_Activity_
Filter on the word "will": copy each matching line from the listing below.

_Input material_
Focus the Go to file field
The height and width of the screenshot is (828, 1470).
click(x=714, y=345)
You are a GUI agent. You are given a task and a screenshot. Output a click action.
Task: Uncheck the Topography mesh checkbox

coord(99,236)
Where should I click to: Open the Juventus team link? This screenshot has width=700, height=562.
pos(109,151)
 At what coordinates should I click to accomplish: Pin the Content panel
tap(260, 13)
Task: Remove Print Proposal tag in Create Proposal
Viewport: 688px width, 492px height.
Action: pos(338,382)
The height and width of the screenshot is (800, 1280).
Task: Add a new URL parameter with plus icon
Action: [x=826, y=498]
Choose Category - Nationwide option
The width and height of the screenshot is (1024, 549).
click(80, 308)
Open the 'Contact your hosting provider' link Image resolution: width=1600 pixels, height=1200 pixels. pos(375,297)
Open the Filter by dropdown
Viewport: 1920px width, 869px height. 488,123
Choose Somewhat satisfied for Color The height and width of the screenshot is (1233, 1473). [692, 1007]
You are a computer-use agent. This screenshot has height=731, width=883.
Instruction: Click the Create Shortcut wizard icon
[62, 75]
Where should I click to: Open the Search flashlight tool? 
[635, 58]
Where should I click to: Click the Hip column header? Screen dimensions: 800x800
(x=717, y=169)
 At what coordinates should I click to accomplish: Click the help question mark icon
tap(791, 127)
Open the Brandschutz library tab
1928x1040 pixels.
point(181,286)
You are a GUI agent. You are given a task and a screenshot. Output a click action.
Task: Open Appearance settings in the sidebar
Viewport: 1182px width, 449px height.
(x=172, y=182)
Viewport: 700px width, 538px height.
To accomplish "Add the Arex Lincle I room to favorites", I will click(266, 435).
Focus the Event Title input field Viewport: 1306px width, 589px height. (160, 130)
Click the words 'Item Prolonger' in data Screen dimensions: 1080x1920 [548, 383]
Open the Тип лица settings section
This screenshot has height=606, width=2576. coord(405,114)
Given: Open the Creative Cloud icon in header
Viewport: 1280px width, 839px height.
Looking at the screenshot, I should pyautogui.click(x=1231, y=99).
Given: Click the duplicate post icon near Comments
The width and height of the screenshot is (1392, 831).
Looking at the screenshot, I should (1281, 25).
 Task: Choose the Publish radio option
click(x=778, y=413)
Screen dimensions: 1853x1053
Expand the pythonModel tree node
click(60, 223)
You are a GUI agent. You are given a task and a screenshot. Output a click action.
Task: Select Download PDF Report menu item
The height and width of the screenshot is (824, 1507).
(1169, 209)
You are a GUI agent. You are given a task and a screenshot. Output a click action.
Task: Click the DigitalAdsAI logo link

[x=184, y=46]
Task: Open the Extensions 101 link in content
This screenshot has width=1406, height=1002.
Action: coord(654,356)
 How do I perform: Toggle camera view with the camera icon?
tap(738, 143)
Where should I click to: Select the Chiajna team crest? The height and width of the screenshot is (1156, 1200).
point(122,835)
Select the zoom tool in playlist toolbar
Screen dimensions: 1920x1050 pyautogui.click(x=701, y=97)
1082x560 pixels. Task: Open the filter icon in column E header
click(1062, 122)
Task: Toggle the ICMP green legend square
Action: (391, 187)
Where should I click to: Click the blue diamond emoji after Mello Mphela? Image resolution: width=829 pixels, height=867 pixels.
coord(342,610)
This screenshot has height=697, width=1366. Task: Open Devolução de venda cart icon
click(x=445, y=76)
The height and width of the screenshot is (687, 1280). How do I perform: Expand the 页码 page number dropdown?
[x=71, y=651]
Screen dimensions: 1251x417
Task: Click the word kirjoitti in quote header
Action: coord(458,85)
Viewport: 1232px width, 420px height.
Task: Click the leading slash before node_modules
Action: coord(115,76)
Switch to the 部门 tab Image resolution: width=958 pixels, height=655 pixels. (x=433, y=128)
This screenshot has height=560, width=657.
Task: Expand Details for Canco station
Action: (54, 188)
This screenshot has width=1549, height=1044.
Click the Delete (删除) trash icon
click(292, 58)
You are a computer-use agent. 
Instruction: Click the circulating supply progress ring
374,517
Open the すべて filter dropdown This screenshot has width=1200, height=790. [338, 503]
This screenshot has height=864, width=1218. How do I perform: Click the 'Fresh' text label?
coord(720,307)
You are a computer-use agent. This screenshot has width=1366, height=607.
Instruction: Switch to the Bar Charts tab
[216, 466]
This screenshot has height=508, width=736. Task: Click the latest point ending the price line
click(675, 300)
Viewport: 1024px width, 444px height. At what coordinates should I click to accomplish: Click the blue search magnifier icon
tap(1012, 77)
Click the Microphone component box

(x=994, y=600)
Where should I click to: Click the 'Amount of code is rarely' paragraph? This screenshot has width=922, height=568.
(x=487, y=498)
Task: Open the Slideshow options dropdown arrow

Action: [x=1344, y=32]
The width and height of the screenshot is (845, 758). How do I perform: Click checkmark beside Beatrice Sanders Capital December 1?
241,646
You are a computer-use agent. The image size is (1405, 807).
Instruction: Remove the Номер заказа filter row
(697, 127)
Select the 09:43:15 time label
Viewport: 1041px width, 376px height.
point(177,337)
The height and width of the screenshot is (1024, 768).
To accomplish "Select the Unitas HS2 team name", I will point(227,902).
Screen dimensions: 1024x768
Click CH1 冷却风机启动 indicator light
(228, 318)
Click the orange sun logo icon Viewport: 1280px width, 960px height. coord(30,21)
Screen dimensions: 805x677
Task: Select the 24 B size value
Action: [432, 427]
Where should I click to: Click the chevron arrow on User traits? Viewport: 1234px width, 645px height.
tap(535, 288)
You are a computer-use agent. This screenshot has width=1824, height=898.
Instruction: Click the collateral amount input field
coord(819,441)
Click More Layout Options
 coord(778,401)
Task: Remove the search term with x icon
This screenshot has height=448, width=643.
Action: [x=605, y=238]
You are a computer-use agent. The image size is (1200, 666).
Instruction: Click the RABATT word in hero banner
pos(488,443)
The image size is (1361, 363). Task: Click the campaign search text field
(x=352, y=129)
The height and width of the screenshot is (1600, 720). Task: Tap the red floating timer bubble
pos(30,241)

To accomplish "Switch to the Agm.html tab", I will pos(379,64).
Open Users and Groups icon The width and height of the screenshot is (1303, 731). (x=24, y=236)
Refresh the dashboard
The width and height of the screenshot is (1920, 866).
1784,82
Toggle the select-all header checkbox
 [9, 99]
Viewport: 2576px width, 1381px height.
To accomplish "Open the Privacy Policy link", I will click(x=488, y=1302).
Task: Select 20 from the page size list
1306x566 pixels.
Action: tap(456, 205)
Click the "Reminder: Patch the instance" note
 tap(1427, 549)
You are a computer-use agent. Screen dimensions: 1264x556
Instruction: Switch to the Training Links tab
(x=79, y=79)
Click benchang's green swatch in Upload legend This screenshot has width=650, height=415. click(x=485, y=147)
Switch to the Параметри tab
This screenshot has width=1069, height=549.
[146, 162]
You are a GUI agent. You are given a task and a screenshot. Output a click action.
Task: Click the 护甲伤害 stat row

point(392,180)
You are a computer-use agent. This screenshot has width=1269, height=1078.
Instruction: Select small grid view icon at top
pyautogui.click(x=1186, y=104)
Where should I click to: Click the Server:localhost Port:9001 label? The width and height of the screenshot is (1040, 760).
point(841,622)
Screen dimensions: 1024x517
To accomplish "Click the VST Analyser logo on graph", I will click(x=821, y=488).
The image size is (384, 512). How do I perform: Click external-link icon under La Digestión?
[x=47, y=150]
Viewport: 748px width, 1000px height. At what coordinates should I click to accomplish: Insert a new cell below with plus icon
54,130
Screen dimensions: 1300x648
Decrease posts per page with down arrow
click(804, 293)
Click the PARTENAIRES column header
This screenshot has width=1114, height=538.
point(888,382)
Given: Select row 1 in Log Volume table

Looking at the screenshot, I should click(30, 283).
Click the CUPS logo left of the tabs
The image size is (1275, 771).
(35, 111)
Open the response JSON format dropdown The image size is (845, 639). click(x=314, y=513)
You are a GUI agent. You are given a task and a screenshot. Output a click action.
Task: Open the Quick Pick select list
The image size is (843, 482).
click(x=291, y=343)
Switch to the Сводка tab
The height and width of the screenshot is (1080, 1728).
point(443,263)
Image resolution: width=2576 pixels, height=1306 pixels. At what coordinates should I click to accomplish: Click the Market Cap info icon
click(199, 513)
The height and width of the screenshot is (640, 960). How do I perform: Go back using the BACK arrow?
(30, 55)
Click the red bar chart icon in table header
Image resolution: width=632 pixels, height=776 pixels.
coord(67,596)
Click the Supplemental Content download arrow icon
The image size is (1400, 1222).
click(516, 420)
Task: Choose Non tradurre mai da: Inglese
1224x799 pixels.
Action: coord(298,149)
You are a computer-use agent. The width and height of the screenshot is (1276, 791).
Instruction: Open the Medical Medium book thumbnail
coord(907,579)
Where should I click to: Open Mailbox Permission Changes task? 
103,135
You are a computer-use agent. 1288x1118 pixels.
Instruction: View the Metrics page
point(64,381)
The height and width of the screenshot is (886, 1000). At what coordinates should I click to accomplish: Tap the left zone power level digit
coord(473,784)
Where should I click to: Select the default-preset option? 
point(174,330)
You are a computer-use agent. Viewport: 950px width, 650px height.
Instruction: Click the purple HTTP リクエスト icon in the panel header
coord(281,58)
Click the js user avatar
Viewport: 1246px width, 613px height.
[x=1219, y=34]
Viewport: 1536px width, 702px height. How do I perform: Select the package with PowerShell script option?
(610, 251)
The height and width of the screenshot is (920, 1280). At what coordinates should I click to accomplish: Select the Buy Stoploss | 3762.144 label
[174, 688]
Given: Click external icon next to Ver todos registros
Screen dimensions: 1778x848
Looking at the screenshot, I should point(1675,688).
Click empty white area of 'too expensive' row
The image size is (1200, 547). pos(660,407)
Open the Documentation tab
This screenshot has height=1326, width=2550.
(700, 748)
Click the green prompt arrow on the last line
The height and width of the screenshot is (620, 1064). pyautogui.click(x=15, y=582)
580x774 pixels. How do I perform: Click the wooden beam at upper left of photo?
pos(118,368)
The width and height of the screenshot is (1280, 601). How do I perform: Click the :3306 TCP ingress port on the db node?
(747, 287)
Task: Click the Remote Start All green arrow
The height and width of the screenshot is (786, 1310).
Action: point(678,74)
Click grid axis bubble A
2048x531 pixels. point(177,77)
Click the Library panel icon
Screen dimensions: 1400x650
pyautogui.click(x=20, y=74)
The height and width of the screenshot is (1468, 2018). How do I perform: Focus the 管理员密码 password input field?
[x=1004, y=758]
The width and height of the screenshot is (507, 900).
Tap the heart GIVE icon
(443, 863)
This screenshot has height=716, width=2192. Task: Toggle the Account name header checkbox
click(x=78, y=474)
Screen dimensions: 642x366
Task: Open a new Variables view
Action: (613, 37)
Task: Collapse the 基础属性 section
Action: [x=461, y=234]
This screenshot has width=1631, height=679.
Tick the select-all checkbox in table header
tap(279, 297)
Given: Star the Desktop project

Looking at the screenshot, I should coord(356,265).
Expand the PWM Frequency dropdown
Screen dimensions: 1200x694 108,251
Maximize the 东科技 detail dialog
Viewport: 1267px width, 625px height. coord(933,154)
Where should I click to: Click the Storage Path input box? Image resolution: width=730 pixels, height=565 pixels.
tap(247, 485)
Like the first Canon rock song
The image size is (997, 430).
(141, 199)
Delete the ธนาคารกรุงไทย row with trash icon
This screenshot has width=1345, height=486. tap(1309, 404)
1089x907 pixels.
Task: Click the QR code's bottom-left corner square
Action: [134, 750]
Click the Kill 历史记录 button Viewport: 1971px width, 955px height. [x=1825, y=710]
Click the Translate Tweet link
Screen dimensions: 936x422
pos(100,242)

_Exercise output_
To accomplish "Add the Arex Lincle I room to favorites", I will click(266, 435).
To accomplish "Select the Unitas HS2 team name", I will point(227,902).
To accomplish "Switch to the Agm.html tab", I will pos(379,64).
To accomplish "Open the Privacy Policy link", I will click(x=488, y=1302).
To accomplish "Click the VST Analyser logo on graph", I will click(x=821, y=488).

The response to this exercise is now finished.